Re: Perl Cannot Be Parsed: A Formal Proof (meh)

by tye (Sage)
on Jan 21, 2008 at 19:02 UTC ( [id://663416]=note: print w/replies, xml ) Need Help??


in reply to Perl Cannot Be Parsed: A Formal Proof

Sorry, I don't buy this proof. In the last code block:

sub halts { my $machine = shift; my $input = shift; is_whatever_nullary( qq{ run_turing_equivalent("\Q$machine\E", "\Q$input\E"); sub whatever() {}; } ) }

is_whatever_nullary() can certainly easily return a true value without having to execute run_turing_equivalent().
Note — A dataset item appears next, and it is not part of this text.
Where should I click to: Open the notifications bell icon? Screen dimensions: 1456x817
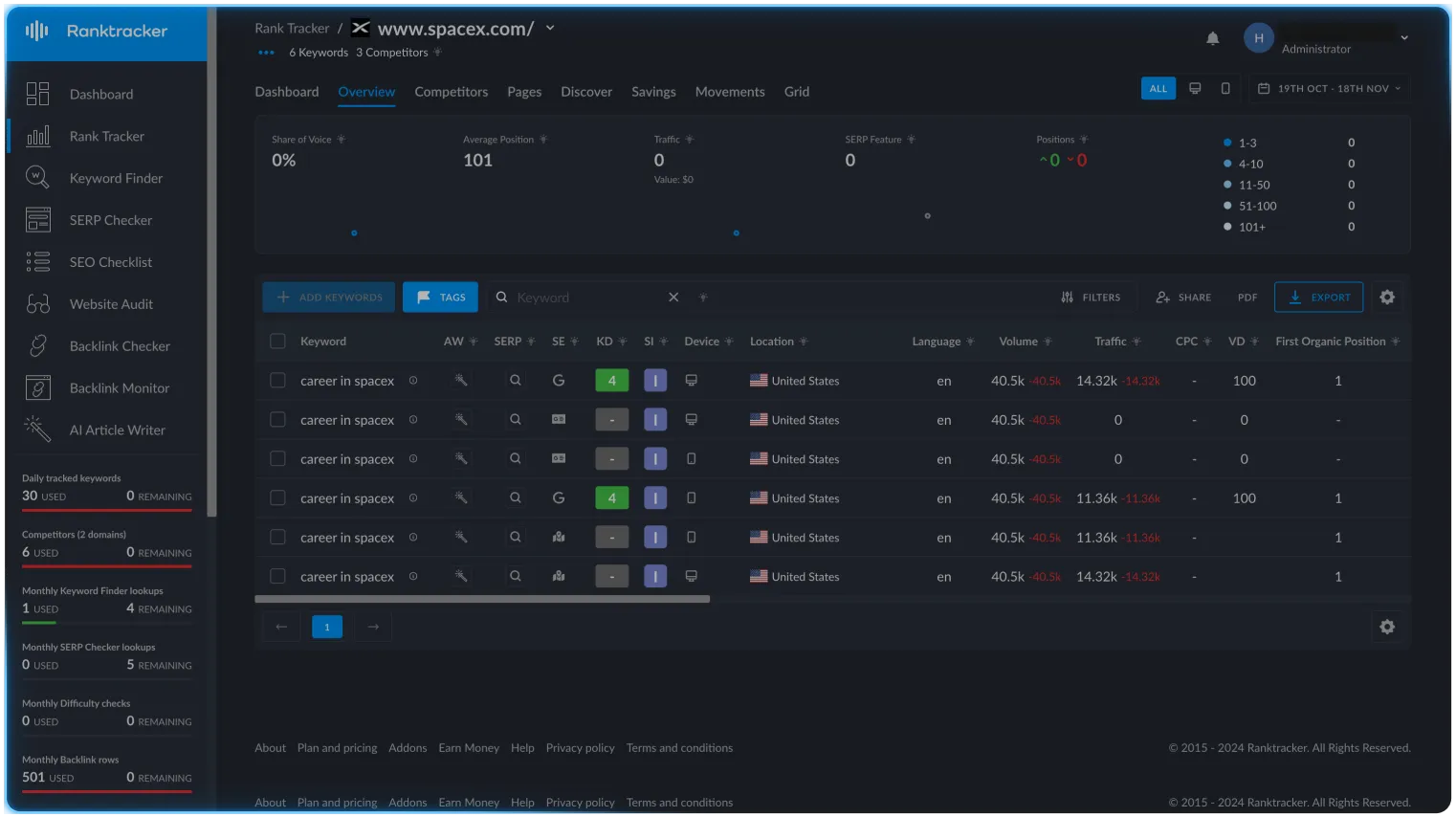tap(1212, 38)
The whatever prototype is a compile-time property and the run-time impact of whatever run_turing_equivalent() does will not change the fact that whatever() is "nullary" at compile time.

But it is quite obvious that Perl code can't be reliably parsed without running Perl code by the simple example of:

BEGIN { if( 0.5 < rand() ) { eval "sub whatever() { }; 1" or die $@; } else { eval "sub whatever { }; 1" or die $@; } } whatever / 25 ; # / ; die "this dies!";

You can, of course, replace the above conditional with some high-falutin' comp sci construct of your choosing. But I find that such just detracts from the obviousness. You have to run "0.5 < rand()" in order to parse the last line of the above Perl code (which perl can parse differently each time that it is run, as shown below).
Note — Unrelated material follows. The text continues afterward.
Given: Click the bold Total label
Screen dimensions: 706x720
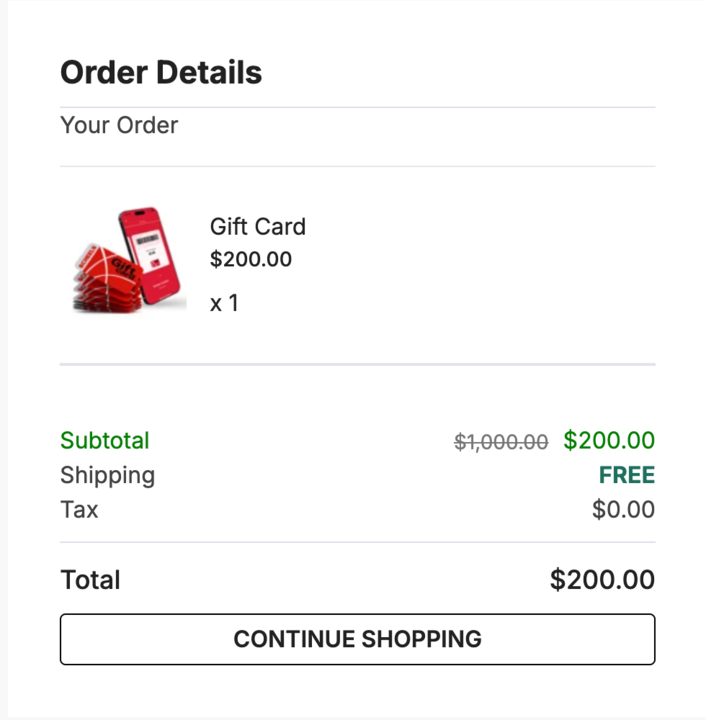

> perl -MO=Deparse above.pl # ... whatever / 25; - syntax OK > perl -MO=Deparse above.pl # ... whatever(/ 25 ; # /); die 'this dies!'; - syntax OK

- tye        

Replies are listed 'Best First'.
Re^2: Perl Cannot Be Parsed: A Formal Proof (meh)
by Jeffrey Kegler (Hermit) on Jan 21, 2008 at 23:51 UTC

    You spotted an unclarity in my presentation. I was vague about what "time" the code strings are to be run. Perhaps this is better:

    sub halts { my $machine = shift; my $input = shift; is_whatever_nullary( qq{ BEGIN { run_turing_equivalent("\Q$machine\E", "\Q$input\E"); sub whatever() {}; } } ) }

    Using rand() is indeed more obvious and it was how I tested my code snippets (I lent my Halting Oracle to a friend and she never returned it ... but don't get me started.) I did not use it in the presentation because while it makes the proof more obvious, it's a proof of a weaker theorem.
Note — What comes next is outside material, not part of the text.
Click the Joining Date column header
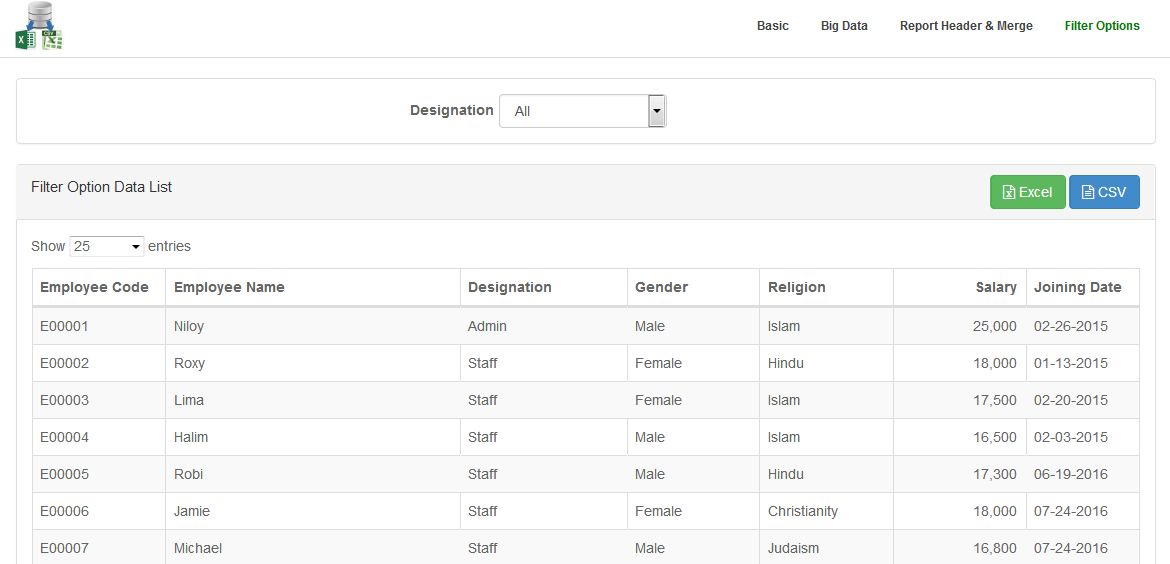 pyautogui.click(x=1077, y=287)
    If you interpret rand() as truly random (and not as pseudo-random), then we're dealing with non-deterministic programs. Someone might then say, "as long as there is no non-determinism while compiling, Perl 5 is statically parseable." But it's not and a proof using the Turing machine simulator shows it is not. That Perl 5 is unparseable even when the code is completely deterministic is a much stronger result, and the distinction makes a difference in practice.

    The Turing simulation in this case is brought in for very practical reasons. I can't claim the credit for that. Adam Kennedy's hint took me in this direction. I suspect he also knew the business about rand(). But with his many hours of real life experience trying to statically parse Perl, he focused on the stronger proof -- the one that would give him the most information about what he was up against in creating PPI.

      I suspect he also knew the business about rand(). But with his many hours of real life experience trying to statically parse Perl, he focused on the stronger proof -- the one that would give him the most information about what he was up against in creating PPI.

      You pretty much nailed it exactly.

      From a practical perspective there's about 5-10 things that, in various combinations, make Perl impossible to parse.

      However, there's a big difference between what we believe and what we can prove.

      And so from the perspective of knowing absolutely that Perl 5 can't be parsed, the Halting Problem approach was by far the most straight forward way to do it (at least to a layman like me).

      This realization let me finally put the possibility of a complete parser out of my mind, and once I wasn't distracted by completeness any more, I had the chance to evaluate and actually define what "good enough" would mean for a "Perl 5 parser".

      And that perspective on the problem was the one that took the code in the direction of the working solution.

      I don't really find "If you don't try to solve the halting problem, then you can parse Perl" to be a "stronger" conclusion than "If you don't do something random, then you can parse Perl", other than, of course, the presence of high-falutin' comp sci lingo in the former.

      It is a rather simple fact that you can't reliably parse Perl without running Perl code (arbitrary Perl code). It reminds me of showing my kids a clock face and asking them to list the properties of the numbers on it. They never mention that they are sorted, because that just seems too obvious.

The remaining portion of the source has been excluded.